Dr. Lucy Jane Miller, a well-known researcher who has studied Sensory Processing Disorder, noted some fundamental differences in the behaviors observed with ADHD vs. SPD children.

Dr. Miller found that ADHD children display the following:

  • Cannot stop impulsive behavior regardless of sensory input
  • Crave novelty and activity that is not necessarily related to specific sensations
  • Do not become more organized after receiving sensory input
  • Have difficulty waiting or taking turns
  • Wait or take turns better with cognitive rather than sensory input
  • Tend to talk all the time, impulsively interrupting, have trouble waiting for a turn in any conversation

For some children with SPD, sensory input can often feel like an assault coming from all directions. A child might have difficulty listening in class because they are disturbed by the tag in the back of their shirt, can’t sit still because of the line in their sock, and are distracted from the noise of kids in the hallway.

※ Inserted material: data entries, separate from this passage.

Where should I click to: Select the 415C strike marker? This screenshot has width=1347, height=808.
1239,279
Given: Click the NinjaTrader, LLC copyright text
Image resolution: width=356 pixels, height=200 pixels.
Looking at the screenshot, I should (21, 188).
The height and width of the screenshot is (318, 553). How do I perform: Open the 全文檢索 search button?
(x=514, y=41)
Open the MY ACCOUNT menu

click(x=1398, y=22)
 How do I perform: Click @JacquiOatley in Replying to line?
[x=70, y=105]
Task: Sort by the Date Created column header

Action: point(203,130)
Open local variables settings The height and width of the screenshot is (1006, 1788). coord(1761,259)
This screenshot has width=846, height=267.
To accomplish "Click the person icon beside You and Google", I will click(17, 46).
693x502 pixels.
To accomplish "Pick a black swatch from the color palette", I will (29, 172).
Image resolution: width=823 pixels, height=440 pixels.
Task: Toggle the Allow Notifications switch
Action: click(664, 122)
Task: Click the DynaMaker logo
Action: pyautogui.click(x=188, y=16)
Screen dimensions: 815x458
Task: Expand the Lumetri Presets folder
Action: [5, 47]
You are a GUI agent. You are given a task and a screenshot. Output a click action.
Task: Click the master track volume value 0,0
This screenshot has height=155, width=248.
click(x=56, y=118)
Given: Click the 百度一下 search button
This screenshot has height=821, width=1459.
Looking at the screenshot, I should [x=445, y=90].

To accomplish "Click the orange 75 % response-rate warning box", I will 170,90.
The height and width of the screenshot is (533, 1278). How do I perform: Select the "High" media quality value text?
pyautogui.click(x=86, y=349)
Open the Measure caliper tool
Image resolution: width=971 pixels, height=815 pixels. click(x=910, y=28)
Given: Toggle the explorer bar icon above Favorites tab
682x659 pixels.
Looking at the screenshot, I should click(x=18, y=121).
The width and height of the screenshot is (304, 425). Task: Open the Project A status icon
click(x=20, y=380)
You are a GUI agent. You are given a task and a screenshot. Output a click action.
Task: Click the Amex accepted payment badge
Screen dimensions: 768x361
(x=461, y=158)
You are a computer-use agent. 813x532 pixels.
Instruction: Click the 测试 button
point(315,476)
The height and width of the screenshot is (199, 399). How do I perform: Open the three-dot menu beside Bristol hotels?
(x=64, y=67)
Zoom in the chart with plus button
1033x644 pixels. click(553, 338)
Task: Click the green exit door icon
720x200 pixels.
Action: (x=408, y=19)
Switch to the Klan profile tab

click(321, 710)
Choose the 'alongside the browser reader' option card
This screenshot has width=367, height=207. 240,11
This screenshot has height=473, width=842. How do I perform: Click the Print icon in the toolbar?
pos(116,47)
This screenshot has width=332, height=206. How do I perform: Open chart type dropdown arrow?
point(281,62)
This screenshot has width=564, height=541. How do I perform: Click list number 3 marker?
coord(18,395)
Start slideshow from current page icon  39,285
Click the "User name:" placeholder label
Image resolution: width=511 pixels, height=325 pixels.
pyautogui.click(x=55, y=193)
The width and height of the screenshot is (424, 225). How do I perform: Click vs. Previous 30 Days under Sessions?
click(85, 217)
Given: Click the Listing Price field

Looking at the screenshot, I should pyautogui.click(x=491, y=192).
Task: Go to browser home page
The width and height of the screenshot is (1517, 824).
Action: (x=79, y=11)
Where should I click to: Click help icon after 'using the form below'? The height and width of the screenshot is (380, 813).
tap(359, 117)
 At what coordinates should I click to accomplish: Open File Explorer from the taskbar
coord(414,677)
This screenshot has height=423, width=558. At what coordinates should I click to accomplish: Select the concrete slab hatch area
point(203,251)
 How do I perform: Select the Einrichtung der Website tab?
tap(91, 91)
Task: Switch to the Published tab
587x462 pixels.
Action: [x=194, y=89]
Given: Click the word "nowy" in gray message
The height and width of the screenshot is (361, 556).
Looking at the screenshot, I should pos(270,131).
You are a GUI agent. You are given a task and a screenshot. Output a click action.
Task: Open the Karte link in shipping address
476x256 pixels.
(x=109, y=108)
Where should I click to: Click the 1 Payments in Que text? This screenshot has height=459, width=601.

For others, outside stimuli are dulled, as if a shade has been pulled over the environment, muting sights, sounds, and touch. These children seek extra stimulation to arouse themselves, much like one might need a cold shower to wake-up after a sleepless night. These are the kids who love to spin and swing upside down. Most children with SPD display elements of both extremes, suffering from sensory overload at some times, seeking stimulation at others. It’s not difficult to see how these symptoms, distractibility, fidgeting, the need for intense activity, and problems with social interactions, could seem like ADHD.

Because Sensory Processing Disorder and Attention Deficit Hyperactivity Disorder overlap, parents, teachers and medical professionals may mistake one condition for the other. In cases when ADHD and SPD do coexist, it is important to distinguish one from the other because their treatments are different.

This is why the ADHD Center for Success recognizes the importance of evaluating Sensory Processing in the context of an ADHD evaluation.

In addition to our comprehensive ADHD evaluation, the ADHD Center for Success utilizes the internationally recognized Sensory Profile developed by Winnie Dunn in 1999. The Sensory Profile has several forms. In children, the assessment is done by parent report, and in Adolescents/Adults, through self-report. It is a measure of the person’s responses to sensory events in daily life, and is used to assess a person’s sensory related difficulties, and better understand the complexities of their sensory processing. The Sensory Profile gathers critical information relating to home, school, or work that can assist in designing strategies for managing daily life. Individuals can choose whether to include the Sensory Profile as part of their assessment.